Collected data:
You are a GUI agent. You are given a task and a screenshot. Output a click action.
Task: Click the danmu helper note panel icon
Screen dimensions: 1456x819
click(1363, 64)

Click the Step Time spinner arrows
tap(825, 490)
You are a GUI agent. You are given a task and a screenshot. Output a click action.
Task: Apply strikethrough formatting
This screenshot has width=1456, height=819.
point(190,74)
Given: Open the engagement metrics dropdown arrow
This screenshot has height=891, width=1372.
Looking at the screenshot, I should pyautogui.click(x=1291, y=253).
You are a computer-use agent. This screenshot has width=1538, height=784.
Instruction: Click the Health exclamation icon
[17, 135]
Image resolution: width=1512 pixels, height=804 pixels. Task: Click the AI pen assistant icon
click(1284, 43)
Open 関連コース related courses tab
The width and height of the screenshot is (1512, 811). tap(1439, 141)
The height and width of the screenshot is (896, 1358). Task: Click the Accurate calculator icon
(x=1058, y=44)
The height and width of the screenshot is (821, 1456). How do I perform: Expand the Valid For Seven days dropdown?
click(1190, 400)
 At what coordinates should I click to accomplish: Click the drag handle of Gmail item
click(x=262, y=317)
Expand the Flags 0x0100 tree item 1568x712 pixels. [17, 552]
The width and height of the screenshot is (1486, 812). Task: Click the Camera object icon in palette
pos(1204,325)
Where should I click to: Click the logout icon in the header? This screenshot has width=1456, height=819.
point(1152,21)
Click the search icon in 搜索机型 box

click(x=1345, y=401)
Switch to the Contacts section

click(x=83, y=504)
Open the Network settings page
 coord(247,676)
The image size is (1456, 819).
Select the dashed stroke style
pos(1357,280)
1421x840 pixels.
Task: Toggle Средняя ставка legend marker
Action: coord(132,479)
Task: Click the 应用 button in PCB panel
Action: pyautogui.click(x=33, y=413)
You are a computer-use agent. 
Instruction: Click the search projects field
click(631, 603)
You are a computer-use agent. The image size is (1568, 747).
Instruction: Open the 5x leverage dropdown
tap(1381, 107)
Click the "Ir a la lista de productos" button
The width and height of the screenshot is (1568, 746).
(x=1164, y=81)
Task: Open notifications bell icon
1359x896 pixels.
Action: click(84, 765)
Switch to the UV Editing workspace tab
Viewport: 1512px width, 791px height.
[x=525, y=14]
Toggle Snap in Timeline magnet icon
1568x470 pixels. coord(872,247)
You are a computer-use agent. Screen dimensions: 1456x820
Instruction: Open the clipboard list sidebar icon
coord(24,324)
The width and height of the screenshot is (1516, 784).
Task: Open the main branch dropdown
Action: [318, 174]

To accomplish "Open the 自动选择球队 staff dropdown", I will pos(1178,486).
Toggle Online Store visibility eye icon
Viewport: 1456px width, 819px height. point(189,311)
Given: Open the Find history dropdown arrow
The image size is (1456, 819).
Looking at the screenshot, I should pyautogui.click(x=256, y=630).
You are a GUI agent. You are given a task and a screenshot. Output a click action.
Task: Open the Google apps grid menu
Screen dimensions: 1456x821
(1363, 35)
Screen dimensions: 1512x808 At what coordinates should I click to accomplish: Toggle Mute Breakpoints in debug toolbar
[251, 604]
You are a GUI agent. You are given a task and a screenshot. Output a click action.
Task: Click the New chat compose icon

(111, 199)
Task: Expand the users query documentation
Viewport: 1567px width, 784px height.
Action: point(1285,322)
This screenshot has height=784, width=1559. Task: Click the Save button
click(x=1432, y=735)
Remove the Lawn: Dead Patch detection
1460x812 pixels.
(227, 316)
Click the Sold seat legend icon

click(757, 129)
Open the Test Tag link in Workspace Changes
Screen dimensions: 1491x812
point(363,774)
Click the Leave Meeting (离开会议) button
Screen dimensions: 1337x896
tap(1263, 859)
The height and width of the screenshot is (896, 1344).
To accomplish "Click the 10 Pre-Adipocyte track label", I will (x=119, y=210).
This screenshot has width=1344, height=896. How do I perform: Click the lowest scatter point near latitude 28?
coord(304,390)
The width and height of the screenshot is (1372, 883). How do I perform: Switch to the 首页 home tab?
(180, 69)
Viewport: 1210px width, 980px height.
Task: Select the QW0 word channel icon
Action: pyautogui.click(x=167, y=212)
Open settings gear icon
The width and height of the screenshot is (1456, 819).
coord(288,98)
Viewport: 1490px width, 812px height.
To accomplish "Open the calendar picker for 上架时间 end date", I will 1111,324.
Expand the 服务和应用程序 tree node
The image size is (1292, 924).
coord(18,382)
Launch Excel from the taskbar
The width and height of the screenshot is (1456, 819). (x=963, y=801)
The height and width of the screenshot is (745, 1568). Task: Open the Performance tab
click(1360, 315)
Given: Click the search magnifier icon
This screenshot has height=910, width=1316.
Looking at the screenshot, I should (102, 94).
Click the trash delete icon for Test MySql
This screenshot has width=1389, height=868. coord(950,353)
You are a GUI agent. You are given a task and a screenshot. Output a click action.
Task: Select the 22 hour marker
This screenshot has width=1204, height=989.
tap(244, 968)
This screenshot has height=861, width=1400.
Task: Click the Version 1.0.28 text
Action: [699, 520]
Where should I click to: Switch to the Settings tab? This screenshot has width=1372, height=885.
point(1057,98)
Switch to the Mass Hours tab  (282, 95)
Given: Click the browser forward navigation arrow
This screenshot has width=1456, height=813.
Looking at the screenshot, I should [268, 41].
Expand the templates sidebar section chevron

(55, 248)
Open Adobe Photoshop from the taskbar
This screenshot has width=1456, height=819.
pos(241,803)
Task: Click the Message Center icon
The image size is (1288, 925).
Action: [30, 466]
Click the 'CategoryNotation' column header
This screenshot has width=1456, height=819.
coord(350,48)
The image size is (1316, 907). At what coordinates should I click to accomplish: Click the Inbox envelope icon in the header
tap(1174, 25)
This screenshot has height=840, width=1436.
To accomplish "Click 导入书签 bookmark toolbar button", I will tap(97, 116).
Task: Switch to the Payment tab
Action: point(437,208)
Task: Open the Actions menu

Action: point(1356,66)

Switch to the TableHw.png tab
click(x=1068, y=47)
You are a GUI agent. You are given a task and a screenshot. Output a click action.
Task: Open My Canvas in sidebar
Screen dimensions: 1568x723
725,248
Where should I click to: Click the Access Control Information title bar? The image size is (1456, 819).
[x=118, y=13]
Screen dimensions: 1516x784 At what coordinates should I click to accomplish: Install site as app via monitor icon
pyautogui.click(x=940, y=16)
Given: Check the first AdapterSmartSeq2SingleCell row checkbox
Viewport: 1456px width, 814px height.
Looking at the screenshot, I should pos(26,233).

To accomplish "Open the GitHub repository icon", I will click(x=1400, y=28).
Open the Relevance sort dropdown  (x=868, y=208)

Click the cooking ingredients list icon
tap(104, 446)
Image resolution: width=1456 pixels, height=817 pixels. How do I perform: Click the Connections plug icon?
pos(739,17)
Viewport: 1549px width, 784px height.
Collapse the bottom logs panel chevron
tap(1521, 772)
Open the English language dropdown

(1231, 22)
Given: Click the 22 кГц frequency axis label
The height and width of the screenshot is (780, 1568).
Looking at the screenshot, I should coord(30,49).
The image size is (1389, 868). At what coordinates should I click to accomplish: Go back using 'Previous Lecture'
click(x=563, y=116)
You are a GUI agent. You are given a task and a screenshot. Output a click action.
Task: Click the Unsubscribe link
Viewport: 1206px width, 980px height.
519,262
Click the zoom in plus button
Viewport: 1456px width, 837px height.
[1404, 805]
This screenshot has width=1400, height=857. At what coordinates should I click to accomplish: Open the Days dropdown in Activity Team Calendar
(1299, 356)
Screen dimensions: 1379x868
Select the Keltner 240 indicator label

_WORK TO COMPLETE_.
What you copy out must be exactly the lines from the line containing "Given: Check the" through the end of the records.

_SOLVED PROBLEM_.
Given: Check the first AdapterSmartSeq2SingleCell row checkbox
Viewport: 1456px width, 814px height.
Looking at the screenshot, I should pos(26,233).

To accomplish "Open the GitHub repository icon", I will click(x=1400, y=28).
Open the Relevance sort dropdown  (x=868, y=208)

Click the cooking ingredients list icon
tap(104, 446)
Image resolution: width=1456 pixels, height=817 pixels. How do I perform: Click the Connections plug icon?
pos(739,17)
Viewport: 1549px width, 784px height.
Collapse the bottom logs panel chevron
tap(1521, 772)
Open the English language dropdown

(1231, 22)
Given: Click the 22 кГц frequency axis label
The height and width of the screenshot is (780, 1568).
Looking at the screenshot, I should coord(30,49).
The image size is (1389, 868). At what coordinates should I click to accomplish: Go back using 'Previous Lecture'
click(x=563, y=116)
You are a GUI agent. You are given a task and a screenshot. Output a click action.
Task: Click the Unsubscribe link
Viewport: 1206px width, 980px height.
519,262
Click the zoom in plus button
Viewport: 1456px width, 837px height.
[1404, 805]
This screenshot has width=1400, height=857. At what coordinates should I click to accomplish: Open the Days dropdown in Activity Team Calendar
(1299, 356)
Screen dimensions: 1379x868
Select the Keltner 240 indicator label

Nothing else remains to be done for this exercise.